** Opening Provided entries block **

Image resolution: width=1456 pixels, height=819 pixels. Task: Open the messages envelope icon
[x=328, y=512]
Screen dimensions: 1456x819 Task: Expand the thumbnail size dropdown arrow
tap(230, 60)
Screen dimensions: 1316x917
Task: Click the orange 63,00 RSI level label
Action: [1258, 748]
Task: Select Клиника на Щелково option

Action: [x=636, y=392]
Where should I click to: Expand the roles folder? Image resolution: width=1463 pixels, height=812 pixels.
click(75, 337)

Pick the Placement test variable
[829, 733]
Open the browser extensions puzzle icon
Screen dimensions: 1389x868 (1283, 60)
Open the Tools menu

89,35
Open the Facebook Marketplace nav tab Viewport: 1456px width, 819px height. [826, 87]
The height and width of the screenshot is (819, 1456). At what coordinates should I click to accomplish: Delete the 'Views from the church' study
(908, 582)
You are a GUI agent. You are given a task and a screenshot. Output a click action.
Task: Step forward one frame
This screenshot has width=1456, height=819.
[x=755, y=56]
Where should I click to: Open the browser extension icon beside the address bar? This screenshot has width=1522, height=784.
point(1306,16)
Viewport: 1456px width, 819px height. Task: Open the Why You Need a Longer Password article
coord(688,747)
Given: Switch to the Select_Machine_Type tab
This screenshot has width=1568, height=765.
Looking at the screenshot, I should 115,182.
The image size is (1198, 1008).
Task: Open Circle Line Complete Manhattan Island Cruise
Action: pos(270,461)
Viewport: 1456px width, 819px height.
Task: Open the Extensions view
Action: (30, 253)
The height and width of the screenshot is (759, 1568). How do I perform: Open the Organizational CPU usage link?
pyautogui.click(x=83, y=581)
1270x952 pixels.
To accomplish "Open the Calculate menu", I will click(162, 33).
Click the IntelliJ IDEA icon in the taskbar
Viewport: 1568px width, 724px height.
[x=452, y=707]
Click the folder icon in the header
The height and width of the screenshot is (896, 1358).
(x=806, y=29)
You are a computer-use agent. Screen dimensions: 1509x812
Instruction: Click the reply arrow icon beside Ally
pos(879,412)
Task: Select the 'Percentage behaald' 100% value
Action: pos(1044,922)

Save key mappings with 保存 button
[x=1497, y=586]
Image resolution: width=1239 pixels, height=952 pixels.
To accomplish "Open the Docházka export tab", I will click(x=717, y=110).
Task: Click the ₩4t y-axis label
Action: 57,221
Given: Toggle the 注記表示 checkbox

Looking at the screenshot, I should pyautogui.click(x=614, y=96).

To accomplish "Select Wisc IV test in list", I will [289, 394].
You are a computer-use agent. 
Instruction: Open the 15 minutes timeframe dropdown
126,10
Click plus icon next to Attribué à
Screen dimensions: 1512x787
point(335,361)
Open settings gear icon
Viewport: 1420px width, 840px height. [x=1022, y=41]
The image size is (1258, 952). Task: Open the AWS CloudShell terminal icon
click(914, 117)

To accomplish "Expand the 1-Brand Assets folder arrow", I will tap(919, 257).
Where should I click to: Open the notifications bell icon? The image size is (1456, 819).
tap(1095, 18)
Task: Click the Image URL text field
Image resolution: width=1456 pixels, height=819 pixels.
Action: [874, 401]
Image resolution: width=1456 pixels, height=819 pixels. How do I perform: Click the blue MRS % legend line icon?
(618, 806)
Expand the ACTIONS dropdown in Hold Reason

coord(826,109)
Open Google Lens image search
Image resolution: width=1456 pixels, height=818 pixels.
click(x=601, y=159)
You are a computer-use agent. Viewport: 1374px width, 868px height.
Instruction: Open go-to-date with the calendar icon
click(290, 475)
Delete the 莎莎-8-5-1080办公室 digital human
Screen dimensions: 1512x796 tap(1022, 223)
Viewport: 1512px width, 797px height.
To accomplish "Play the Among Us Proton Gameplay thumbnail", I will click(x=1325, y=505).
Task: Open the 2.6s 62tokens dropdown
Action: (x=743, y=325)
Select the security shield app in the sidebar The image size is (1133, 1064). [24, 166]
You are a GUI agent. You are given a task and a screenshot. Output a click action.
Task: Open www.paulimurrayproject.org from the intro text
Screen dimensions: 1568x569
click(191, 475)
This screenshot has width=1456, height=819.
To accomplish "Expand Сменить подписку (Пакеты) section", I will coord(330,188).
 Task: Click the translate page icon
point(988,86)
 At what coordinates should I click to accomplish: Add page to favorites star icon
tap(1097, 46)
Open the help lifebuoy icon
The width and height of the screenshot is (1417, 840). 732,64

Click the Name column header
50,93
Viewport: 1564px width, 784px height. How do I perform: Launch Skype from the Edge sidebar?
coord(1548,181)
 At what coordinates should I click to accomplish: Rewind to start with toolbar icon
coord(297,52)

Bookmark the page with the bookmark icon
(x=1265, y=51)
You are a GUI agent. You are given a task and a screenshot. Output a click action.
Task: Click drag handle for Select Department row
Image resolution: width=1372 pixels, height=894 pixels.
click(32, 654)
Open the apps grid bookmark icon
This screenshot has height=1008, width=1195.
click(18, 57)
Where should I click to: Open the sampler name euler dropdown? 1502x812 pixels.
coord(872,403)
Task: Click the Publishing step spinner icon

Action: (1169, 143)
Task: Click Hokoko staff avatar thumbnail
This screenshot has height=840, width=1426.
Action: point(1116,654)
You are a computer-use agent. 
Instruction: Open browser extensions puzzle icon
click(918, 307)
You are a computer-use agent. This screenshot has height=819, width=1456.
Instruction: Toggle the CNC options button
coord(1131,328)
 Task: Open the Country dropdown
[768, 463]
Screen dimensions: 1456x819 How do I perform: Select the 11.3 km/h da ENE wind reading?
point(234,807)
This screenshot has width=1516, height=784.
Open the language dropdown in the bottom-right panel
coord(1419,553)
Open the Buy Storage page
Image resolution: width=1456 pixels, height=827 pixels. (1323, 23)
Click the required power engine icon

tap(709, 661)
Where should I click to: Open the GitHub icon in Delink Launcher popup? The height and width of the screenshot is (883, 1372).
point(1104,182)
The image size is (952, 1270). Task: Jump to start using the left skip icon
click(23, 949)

** Closing Provided entries block **

Assignment:
Your answer should consist of every line from the entries that holds "computer".

Written response:
You are a computer-use agent. Screen dimensions: 1509x812
You are a computer-use agent. 
You are a computer-use agent. Viewport: 1374px width, 868px height.
You are a computer-use agent. 
You are a computer-use agent. This screenshot has height=819, width=1456.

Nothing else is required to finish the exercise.